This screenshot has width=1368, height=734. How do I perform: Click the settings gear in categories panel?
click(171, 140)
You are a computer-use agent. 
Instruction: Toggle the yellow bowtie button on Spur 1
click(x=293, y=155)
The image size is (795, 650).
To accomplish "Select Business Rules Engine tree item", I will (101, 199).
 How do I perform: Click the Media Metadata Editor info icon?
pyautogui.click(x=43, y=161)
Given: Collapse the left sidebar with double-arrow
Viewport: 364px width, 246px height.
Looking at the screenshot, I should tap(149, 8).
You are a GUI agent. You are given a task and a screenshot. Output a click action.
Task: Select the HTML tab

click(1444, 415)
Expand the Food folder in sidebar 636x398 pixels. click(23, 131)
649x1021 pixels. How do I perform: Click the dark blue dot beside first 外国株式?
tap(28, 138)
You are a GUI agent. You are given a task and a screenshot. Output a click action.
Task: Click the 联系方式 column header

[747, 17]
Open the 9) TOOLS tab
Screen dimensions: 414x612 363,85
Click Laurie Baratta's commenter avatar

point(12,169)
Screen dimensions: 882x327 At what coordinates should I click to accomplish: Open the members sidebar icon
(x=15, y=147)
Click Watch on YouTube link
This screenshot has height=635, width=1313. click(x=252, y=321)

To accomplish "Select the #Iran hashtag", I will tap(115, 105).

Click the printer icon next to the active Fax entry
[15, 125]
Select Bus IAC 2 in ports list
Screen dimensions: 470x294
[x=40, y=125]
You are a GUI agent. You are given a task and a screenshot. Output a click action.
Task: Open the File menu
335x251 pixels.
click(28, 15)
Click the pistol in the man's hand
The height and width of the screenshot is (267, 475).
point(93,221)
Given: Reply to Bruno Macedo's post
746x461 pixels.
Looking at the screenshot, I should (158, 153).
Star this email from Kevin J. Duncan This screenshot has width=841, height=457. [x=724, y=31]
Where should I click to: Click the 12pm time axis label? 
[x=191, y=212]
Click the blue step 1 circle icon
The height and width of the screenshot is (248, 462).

####

*EXERCISE DESCRIPTION:*
What you return must match the listing above exactly, with every line included.

*SOLUTION:*
This screenshot has width=1368, height=734. How do I perform: Click the settings gear in categories panel?
click(171, 140)
You are a computer-use agent. 
Instruction: Toggle the yellow bowtie button on Spur 1
click(x=293, y=155)
The image size is (795, 650).
To accomplish "Select Business Rules Engine tree item", I will (101, 199).
 How do I perform: Click the Media Metadata Editor info icon?
pyautogui.click(x=43, y=161)
Given: Collapse the left sidebar with double-arrow
Viewport: 364px width, 246px height.
Looking at the screenshot, I should tap(149, 8).
You are a GUI agent. You are given a task and a screenshot. Output a click action.
Task: Select the HTML tab

click(1444, 415)
Expand the Food folder in sidebar 636x398 pixels. click(23, 131)
649x1021 pixels. How do I perform: Click the dark blue dot beside first 外国株式?
tap(28, 138)
You are a GUI agent. You are given a task and a screenshot. Output a click action.
Task: Click the 联系方式 column header

[747, 17]
Open the 9) TOOLS tab
Screen dimensions: 414x612 363,85
Click Laurie Baratta's commenter avatar

point(12,169)
Screen dimensions: 882x327 At what coordinates should I click to accomplish: Open the members sidebar icon
(x=15, y=147)
Click Watch on YouTube link
This screenshot has height=635, width=1313. click(x=252, y=321)

To accomplish "Select the #Iran hashtag", I will tap(115, 105).

Click the printer icon next to the active Fax entry
[15, 125]
Select Bus IAC 2 in ports list
Screen dimensions: 470x294
[x=40, y=125]
You are a GUI agent. You are given a task and a screenshot. Output a click action.
Task: Open the File menu
335x251 pixels.
click(28, 15)
Click the pistol in the man's hand
The height and width of the screenshot is (267, 475).
point(93,221)
Given: Reply to Bruno Macedo's post
746x461 pixels.
Looking at the screenshot, I should (158, 153).
Star this email from Kevin J. Duncan This screenshot has width=841, height=457. [x=724, y=31]
Where should I click to: Click the 12pm time axis label? 
[x=191, y=212]
Click the blue step 1 circle icon
The height and width of the screenshot is (248, 462).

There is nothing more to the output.